Is this really necessary? I fear it is and that, as has been movingly attested by other noble Lords, despite the achievements of the noble Lord, Lord Ashley, and other distinguished Members of this House, this Bill is correct in its analysis of the current situation and in its provisions to address that. However, we have to make the point not only that legislation is important, but that its full and complete implementation is absolutely critical if the rights which it contains are to be delivered.

We have heard from other noble Lords about the importance of a national independent living strategy, the need for it to be properly resourced, and the role it can play in drawing together current provision and making new provision where none exists. Clause 4 calls for such a strategy to include an economic plan and a framework to deliver the strategy and, most importantly, to involve disabled people, their carers and advocates, the voluntary sector and professionals in the development of the strategy.

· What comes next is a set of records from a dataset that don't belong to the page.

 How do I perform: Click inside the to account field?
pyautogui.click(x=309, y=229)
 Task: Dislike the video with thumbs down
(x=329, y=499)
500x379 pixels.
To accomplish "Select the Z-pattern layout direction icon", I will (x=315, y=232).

Clause 5 places general and specific duties on the NHS and local authorities to promote independent living. The duties in Clauses 6 and 7 would make independent living a reality by obliging local authorities to meet the needs of disabled people by enabling their access to front-line services, personal budgets and employment. The NHS will also have to take greater steps to involve disabled people and provide an appropriate and sufficient range of services.

We all know the importance of co-operation between agencies and organisations. I was pleased to hear the noble Lord, Lord Ashley, highlighting the importance of that in his presentation of the Bill. I am, therefore, particularly pleased that Clause 8 will support local authorities and the NHS in working together alongside key partners to promote independent living.